● Texte source:
------------------------------------

Jean Nény - Mixeur
Jean Nény Mixeur et inventeur de nombreux procédés électromécaniques pour le cinéma.
Période d’activité : 1953 / 1984
Petit résumé de son parcours
Ecole centrale des techniciens de l’électronique. Sort en 1943
Débute à la Métro-Goldwin-Meyer pour les versions françaises
Entre à la SIMO (Société Intercontinentale de Machines Optifone) comme ingénieur de maintenance et mixeur.
Filmographie
D’après les carnets de notes confiés par les filles de Jean Nény (Michelle et Patricia), il aurait mixé plus de 490 films (Voir filmographie complète en joint)
Ses inventions :
- La marche arrière synchrone sur les machines 35 mm et le projecteur
- La vitesse accélérée en avant et en arrière
- La mise en enregistrement communément appelée « Polar»
- La pédale au pied pour mettre en enregistrement
- Création et mise au point de machines 35 mm pour auditorium
- Le décaleur qui permet d’avancer ou reculer le son d’une machine par rapport aux autres (février 1960)
- La boite de vitesse qui accélère ou ralenti une machine par rapport aux autres
- Vu mètres projetés a l’écran
- Invention de la rythmo (Brevet avril 1959)
- Pré image. Petite image projetée en avance pour appréhender les changements de plan (Brevet février 1968)
- Chenilles : Lignes lumineuses qui permettent de « voir » arriver les sons.
- Procédé de doublage sur le tournage (Brevet février 1964)
Jean Nény obtenu le César d’honneur en 1982 pour l’ensemble de son œuvre
Vous retrouverez tous ces sujets en visionnant les entretiens réalisée en 1997.

------------------------------------

● Données brutes:

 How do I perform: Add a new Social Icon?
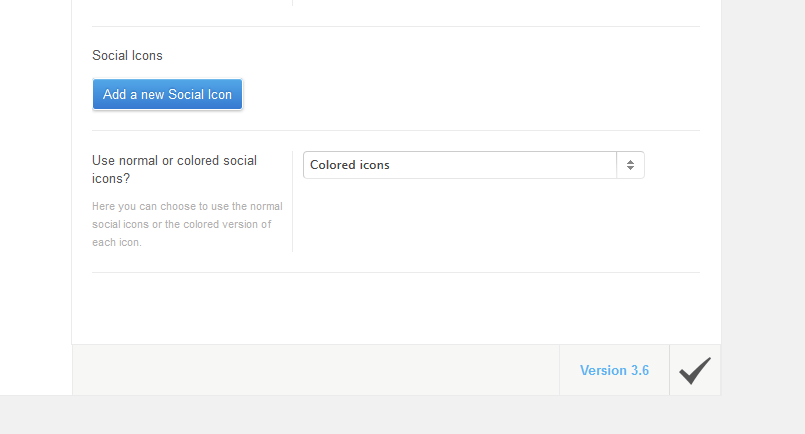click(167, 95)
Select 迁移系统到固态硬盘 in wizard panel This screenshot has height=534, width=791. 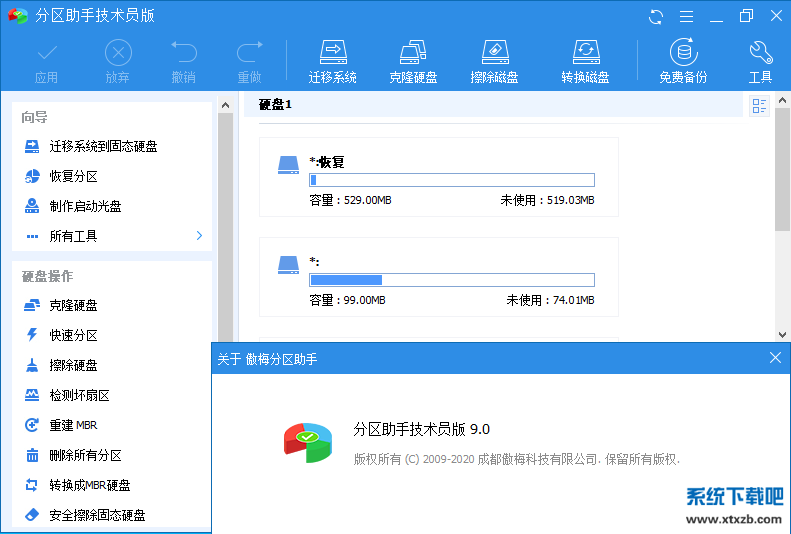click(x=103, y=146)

------------------------------------

● Tâches à réaliser:
**A)** Relevez toutes les inventions pour lesquelles le texte sur Jean Nény mentionne un brevet, en précisant la date indiquée pour chacune.
**B)** Répondez aux questions suivantes à l'aide du texte sur Jean Nény :
(i) En quelle année Jean Nény sort-il de l'École centrale des techniciens de l'électronique ?
(ii) Selon ses carnets de notes, combien de films aurait-il mixés ?
(iii) Quelle distinction reçoit-il en 1982 ?
**C)** Prolongez le texte sur Jean Nény à partir de sa dernière phrase.
Les données ne sont d'aucune utilité ici.

● Réponses finales:
**A)**
- La rythmo (brevet avril 1959)
- Le procédé de doublage sur le tournage (brevet février 1964)
- La pré image, petite image projetée en avance pour appréhender les changements de plan (brevet février 1968)

**B)**
(i) En 1943.
(ii) Plus de 490 films.
(iii) Le César d'honneur, pour l'ensemble de son œuvre.

**C)**
Qui, mieux que ses collaborateurs proches, peuvent parler de Jean Nény et de son génie créatif
Visionner les interviews des réalisateurs
Visionner les interviews des techniciens
Texte de Robert ENRICO en hommage à Jean Nény (1985)
C’est à la fois un grand honneur d'avoir à vous parler de lui, et à la fois difficile de ne pas trahir ce qu' il était vraiment.
Philippe DORMOY, président de la Fédération des Industries Techniques du Cinéma m'écrivait il y a quelques jours :
"Toute la profession est émue.. Jean NENY , aimable et gentil par nature , nous a tellement apporté. C'était un " Monsieur"."
Oui , c'est ça , un vrai gentleman du son, un homme vrai, ouvert et pourtant tellement secret, sans doute par grande humilité.
Jean NENY est né le 22 Décembre 1921, à Colombes. Fils de petits commerçants en chaussures, il se passionne pour les maths, la science et la technique.
A 14 ans , en bricolant, il fabrique son premier poste à galène , l'ancêtre de la radio. Très vite , il entre dans cette école qu'on appelait familièrement l'école de la rue de la Lune, devenue aujourd'hui "L'Ecole Centrale de l'électronique ". En ce temps-là, il s'agissait de T.S.F. et de radio. Il en sort ingénieur en 1943.. De cette école d'avant-garde , Jean NENY en avait gardé le gout de la recherche. Il va devenir le premier ingénieur du son à introduire l'électronique dans l'enregistrement sonore.
Après la guerre , abandonnant la recherche, NENY débute à la Metro , dans les studios parisiens de la fameuse M.G.M. où il s'occupe de post-synchronisation de films, de doublage. C'est sans doute là qu’il a appris à si bien moduler les voix de doublage pour leur apporter une qualité de son direct.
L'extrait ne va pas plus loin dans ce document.